Gamifying the university welcome and its benefits
Gamification involves applying game elements to non-game activities to motivate, engage, and reward participation. This improves students’ emotional experience:
- Increased participation: Students are more likely to attend talks, workshops, or introductory activities when there are challenges and rewards.
- Reduced anxiety and faster adjustment: Facing university life can be overwhelming; games and playful activities help break the ice and build confidence.
- Promoting a sense of belonging: When students collaborate, compete in a healthy way, or celebrate achievements together, they begin to feel part of the community.
Practical examples you can apply in your center
For gamification to be effective, challenges and activities should be clear, accessible, and recognizable. Here are some examples that work in practice:
- Campus orientation challenges with points and rewards: Students receive maps and clues to discover hidden corners of the campus, labs, and services. Each achievement translates into points that can then be redeemed for merchandise or privileges (for example, priority access to events).
- Games introducing the institution’s culture: Quizzes about the university’s history, values, or traditions. The best results are displayed on a friendly leaderboard, fostering pride and a connection to the institution.
- Friendly competitions among groups of new students: Quick-fire quizzes, creative team activities, or challenges on internal social networks that encourage collaboration and interaction from day one.
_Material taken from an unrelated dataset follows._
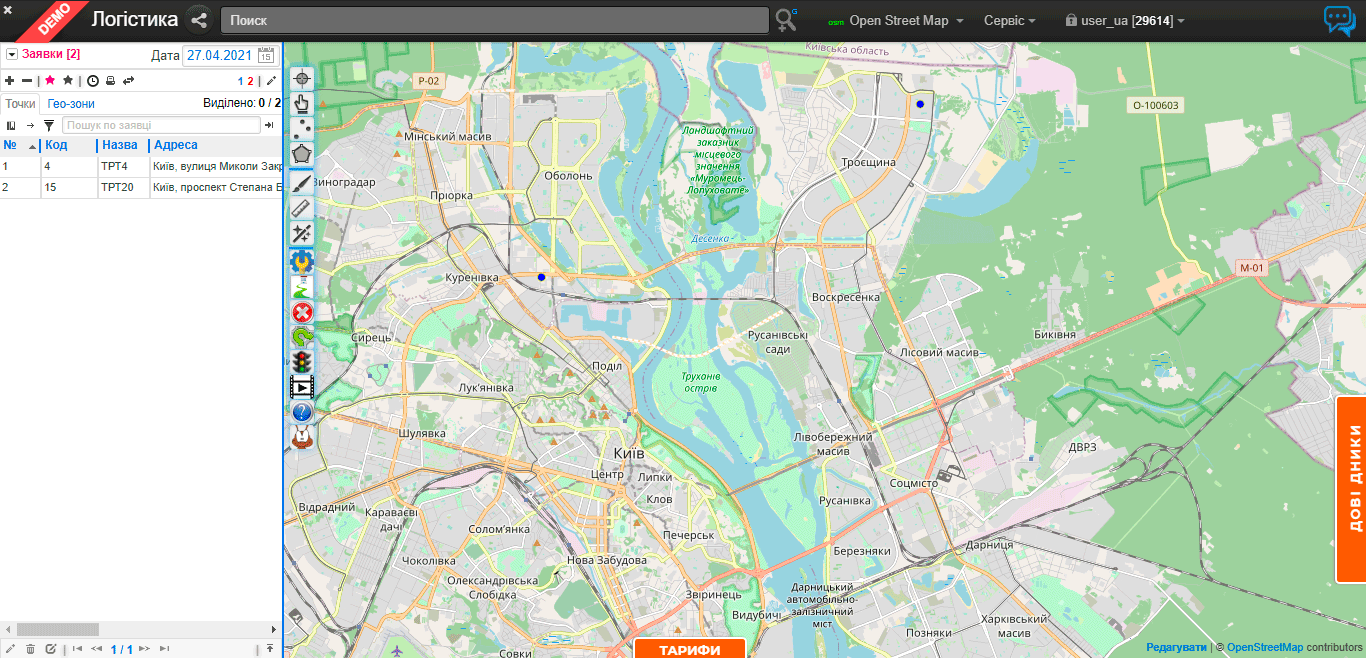Select the ruler measurement tool

point(302,208)
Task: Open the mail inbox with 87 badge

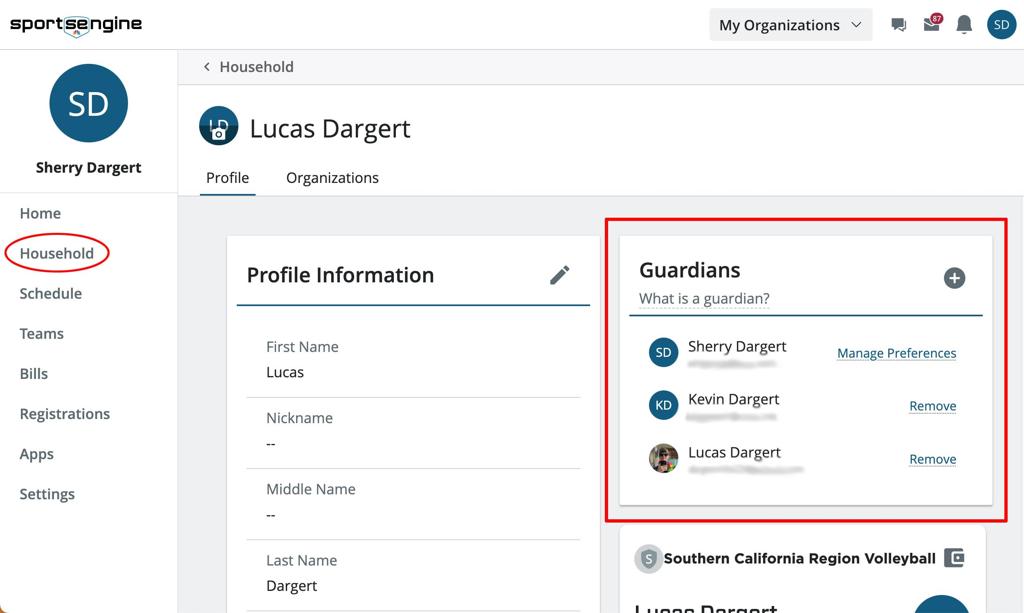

- Complementary digital gamification: Integration with the institution’s digital platforms, allowing students to track their progress and receive immediate feedback on their participation.
- Tangible or symbolic rewards: from digital badges to small gifts, including recognition on internal networks.
Gamifying the welcome process is not just entertaining: it helps create real connections, fosters engagement, and increases student retention from day one. Ultimately, what matters most isn’t points or rankings, but that students feel part of something, connected with their classmates, their faculty, and their institution.